[email protected] wrote:

Not sure why you want to limit it like this. I certainly would like
the ability to minimized dialog windows.

If you want a dialog window to be minimized, then it makes even more
sense to allow minimizing multiple surfaces. The client could want to
minimize everything if you minimize the toolbox.

May not have explained it correctly. It sounded like you were not going to allow dialogs to be minimized except as a side-effect of minimizing the parent. I certainly want to allow this! And I certainly want to support minimizing multiple surfaces.

I was suggesting that one method of minimizing multiple surfaces would be for the client to arrange them all as children of one of them and then minimize the parent. The primary purpose is so the compositor/taskbar knows all those windows are "related", for instance to produce on a single taskbar entry.

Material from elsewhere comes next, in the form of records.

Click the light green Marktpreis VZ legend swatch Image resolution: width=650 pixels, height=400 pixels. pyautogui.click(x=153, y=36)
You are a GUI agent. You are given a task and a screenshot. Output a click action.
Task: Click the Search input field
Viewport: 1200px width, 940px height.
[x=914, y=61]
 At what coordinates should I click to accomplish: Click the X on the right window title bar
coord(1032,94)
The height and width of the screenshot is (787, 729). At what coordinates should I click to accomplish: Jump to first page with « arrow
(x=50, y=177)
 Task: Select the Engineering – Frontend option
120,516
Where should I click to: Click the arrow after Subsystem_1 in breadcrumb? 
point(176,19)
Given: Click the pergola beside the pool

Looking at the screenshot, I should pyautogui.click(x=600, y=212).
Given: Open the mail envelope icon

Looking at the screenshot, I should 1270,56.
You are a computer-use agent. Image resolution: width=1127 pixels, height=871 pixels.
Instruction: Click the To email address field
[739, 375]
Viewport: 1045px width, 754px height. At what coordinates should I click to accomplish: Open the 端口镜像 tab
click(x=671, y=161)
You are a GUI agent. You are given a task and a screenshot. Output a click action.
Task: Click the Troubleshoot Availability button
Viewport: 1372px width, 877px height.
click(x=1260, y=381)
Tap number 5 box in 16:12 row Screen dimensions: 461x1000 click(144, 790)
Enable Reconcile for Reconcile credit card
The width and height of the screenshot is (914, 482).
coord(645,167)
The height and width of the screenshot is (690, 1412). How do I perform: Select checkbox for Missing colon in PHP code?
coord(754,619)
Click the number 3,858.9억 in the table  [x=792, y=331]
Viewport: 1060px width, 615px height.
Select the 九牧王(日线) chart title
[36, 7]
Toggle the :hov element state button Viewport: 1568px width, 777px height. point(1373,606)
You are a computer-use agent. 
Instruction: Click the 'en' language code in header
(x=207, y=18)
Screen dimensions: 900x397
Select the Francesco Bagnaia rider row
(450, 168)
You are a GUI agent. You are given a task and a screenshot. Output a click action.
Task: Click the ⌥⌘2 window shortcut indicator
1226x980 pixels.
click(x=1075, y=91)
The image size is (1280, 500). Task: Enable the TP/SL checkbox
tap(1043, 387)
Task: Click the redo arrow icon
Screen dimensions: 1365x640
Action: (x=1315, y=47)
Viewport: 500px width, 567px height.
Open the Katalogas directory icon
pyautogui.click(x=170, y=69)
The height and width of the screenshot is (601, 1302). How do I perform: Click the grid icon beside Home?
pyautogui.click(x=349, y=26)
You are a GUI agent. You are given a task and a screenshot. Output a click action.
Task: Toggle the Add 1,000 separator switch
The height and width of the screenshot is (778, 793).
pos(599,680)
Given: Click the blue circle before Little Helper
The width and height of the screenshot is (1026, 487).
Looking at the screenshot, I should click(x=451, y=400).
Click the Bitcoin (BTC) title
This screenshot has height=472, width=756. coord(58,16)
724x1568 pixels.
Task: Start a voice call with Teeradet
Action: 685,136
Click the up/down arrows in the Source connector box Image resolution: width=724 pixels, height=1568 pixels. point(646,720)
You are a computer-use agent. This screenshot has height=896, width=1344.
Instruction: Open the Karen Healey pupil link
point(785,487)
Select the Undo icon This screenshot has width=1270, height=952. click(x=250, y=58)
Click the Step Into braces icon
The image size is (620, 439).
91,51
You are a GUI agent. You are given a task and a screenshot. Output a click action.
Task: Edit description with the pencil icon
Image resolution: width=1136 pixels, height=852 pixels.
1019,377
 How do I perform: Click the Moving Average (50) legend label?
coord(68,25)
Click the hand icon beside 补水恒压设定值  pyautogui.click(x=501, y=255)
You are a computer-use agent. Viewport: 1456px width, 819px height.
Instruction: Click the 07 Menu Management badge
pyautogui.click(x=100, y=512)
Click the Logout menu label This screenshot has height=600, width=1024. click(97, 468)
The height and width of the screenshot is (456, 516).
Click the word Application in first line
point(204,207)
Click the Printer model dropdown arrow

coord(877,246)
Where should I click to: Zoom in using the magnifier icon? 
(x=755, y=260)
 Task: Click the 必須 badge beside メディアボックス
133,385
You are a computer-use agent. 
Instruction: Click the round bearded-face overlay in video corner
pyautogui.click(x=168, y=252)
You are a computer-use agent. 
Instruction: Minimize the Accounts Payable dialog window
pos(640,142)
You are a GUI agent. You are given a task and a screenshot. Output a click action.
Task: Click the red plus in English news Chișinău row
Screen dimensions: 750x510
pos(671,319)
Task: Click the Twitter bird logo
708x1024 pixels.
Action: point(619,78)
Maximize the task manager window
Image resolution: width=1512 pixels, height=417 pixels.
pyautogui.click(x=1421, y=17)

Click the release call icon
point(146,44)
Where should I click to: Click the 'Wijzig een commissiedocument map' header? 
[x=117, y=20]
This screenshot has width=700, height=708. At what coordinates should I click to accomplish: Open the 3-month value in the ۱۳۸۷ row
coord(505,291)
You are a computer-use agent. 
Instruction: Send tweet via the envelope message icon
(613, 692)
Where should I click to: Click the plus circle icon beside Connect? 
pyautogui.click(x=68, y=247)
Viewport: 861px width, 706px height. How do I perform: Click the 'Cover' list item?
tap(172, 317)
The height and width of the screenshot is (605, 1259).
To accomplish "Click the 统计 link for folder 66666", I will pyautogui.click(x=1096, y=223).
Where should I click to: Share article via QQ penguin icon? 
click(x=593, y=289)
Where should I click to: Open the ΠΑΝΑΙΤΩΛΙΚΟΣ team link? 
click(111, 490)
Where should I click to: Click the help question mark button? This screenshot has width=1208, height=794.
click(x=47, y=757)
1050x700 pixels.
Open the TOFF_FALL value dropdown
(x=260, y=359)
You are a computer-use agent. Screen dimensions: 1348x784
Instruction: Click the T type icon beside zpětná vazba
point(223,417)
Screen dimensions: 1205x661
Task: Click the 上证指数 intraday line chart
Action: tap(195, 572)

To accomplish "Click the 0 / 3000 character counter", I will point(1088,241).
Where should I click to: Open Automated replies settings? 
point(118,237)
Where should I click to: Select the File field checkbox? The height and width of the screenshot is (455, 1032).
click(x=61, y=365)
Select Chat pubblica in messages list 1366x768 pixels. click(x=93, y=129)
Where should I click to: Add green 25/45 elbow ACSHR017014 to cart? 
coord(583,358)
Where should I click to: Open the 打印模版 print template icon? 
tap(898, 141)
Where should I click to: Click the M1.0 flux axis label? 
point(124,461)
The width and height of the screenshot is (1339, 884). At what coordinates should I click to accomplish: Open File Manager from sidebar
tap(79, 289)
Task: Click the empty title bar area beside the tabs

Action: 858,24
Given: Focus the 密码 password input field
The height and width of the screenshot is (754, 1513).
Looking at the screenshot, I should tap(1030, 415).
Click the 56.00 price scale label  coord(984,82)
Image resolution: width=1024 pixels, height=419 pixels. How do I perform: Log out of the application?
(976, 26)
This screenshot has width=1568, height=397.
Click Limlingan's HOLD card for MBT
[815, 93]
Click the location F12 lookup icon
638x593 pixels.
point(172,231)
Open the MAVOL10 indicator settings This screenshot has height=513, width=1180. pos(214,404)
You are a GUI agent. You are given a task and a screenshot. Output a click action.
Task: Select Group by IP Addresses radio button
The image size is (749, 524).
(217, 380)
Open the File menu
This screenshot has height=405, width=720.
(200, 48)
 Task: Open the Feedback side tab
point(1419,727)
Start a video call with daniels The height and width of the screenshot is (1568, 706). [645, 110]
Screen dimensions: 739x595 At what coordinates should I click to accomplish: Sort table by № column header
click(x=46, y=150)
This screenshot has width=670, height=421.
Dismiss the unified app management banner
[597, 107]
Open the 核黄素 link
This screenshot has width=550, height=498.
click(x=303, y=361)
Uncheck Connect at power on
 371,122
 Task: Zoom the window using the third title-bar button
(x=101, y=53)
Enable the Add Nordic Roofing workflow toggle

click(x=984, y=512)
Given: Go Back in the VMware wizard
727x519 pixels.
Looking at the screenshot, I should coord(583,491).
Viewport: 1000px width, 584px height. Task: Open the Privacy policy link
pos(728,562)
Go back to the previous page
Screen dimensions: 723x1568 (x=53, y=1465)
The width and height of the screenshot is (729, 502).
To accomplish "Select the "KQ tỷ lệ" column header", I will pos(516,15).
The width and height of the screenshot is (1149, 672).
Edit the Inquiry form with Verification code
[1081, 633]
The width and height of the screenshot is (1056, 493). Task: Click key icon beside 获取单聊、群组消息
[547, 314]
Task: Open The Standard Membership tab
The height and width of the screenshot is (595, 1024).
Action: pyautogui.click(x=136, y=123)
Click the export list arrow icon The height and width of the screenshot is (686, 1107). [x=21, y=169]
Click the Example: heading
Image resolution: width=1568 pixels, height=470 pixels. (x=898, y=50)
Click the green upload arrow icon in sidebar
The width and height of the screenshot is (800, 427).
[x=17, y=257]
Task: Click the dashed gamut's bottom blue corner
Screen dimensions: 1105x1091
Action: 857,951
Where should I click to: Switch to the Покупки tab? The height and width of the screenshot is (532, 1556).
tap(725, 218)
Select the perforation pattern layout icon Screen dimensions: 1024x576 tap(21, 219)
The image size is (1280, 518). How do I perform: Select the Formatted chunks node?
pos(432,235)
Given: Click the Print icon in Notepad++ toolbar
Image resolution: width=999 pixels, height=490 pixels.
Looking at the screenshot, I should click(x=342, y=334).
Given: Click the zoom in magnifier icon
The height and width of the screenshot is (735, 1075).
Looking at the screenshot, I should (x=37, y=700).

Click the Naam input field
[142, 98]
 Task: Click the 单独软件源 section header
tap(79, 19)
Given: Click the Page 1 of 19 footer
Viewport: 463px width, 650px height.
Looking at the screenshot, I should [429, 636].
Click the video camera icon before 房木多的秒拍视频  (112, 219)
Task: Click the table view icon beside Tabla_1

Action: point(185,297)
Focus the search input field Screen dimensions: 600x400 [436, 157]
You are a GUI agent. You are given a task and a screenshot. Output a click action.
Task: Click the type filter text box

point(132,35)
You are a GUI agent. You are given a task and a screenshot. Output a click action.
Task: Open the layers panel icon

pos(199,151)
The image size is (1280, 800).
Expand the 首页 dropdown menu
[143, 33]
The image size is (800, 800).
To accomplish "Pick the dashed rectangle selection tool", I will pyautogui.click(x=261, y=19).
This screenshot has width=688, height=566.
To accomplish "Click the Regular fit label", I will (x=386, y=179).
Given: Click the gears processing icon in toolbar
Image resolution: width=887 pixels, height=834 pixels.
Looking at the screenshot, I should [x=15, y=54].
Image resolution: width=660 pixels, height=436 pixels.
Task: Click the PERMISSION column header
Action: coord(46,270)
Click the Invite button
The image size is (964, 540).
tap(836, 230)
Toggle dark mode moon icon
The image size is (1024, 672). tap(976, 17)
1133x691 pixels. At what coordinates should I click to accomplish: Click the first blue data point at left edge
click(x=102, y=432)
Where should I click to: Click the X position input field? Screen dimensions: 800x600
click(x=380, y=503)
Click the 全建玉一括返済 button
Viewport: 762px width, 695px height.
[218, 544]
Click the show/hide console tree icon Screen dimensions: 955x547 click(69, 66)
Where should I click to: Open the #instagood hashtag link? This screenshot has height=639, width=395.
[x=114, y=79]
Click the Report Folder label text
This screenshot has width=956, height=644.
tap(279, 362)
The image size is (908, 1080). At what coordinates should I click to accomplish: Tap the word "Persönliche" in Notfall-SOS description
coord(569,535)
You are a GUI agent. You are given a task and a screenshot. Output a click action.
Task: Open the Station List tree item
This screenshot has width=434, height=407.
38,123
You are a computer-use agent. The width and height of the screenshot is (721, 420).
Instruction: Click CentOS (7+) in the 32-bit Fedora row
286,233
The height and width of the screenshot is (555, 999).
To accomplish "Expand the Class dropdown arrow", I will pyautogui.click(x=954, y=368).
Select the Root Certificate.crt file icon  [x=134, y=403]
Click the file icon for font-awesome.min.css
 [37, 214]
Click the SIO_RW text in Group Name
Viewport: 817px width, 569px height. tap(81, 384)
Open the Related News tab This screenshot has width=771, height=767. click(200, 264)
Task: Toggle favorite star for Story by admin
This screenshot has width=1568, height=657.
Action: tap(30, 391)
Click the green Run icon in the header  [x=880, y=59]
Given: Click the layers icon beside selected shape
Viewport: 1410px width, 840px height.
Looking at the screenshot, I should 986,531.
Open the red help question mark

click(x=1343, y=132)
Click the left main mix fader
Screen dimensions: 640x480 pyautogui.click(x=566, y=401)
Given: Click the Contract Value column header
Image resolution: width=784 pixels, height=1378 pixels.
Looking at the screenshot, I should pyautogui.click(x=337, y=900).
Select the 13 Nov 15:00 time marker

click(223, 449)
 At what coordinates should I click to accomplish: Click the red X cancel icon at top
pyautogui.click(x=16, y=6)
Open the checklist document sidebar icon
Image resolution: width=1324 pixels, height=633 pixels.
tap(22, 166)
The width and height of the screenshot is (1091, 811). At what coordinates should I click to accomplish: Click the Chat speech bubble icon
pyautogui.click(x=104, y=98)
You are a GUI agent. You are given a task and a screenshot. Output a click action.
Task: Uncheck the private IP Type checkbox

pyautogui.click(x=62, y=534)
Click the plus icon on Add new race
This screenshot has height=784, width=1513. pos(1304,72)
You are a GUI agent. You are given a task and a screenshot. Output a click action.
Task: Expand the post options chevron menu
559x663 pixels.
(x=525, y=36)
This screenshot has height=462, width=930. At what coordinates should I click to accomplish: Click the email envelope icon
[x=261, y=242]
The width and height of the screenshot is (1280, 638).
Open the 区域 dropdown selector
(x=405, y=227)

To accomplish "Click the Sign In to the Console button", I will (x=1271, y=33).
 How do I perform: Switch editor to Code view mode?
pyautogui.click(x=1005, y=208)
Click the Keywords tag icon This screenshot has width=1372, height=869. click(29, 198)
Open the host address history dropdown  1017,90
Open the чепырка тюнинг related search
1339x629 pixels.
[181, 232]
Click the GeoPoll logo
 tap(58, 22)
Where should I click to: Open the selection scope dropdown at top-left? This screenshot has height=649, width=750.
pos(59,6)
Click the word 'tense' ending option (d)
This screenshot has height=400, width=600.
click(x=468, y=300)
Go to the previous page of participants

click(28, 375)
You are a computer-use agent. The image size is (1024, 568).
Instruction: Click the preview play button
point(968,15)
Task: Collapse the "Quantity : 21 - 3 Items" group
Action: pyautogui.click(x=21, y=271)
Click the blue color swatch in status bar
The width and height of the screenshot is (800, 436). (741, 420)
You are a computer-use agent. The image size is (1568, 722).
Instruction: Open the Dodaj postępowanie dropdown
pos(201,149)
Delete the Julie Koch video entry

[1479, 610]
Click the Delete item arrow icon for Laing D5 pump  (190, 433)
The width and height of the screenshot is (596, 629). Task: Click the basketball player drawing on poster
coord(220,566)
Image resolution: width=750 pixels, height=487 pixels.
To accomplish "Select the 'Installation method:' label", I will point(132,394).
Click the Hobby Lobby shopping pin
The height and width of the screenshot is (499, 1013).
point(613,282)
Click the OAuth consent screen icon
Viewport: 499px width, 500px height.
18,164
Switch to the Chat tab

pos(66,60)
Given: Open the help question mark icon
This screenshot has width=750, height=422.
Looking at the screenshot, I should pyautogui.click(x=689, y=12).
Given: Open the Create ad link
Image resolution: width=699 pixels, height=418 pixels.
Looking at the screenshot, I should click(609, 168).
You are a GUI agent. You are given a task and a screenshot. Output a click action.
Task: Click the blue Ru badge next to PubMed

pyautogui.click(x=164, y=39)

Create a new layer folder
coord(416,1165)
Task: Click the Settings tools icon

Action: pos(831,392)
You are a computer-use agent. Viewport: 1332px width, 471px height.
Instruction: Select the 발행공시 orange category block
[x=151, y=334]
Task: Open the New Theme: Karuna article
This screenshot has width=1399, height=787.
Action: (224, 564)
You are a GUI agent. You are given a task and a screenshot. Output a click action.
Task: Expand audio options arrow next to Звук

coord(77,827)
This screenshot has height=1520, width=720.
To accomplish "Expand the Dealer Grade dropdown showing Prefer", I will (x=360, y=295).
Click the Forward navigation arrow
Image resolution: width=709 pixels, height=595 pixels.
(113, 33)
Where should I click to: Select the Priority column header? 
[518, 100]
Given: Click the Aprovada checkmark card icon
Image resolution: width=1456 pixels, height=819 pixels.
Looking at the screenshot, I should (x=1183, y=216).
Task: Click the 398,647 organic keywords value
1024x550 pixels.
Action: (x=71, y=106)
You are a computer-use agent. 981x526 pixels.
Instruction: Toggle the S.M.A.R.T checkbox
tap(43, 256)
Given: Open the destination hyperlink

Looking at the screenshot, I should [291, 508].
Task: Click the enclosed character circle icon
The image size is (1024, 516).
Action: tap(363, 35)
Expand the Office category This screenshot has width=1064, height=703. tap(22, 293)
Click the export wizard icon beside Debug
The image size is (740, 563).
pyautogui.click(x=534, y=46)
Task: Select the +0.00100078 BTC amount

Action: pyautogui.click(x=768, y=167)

2. Do not assume anything (e.g. do not draw “inactive” window
borders) before the real events (frame callback, focus events and
friends) [compositor relevant features]

This will not work. The actual vanishing of the minimized window must
be deferred until *after* the client has done this, or it will not be
atomic.

This will work perfectly. As you said, the window vanished, which means an “unfocus” event and no more frame callback. The compositor can safely hide a window even if the decorations were not updated accordingly. Also, minimizing should not be treated specifically, we already have the frame callback and focus events.

No, because if the client wants to redraw or raise or show or hide any other surface as a side-effect of the minimize, these changes will not be atomic with the minimize, resulting in unwanted flickering of an intermediate display. There has to be a way for the minimized window to not disappear until the client does some kind of commit.

4. Have a way for the client to know which features are supported
[client UI consistence]

From my previous point, the client UI consistence is assured without such a mechanism since the client will see no “unfocus” event.

I assume you mean "minimize", not "unfocus"? It must be possible to minimize windows that don't have focus.

It sounds like you are describing the 3-way communication I proposed. I see 3 steps:

1. Client decides it wants to minimize, tells compositor (this step is not done if the compositor chooses to do so).
2. Compositor tells client that the minimize is happening.
3. (the step you are missing) client tells compositor it has corrected all it's surfaces to reflect the result of minimizing and it is ok to perform it.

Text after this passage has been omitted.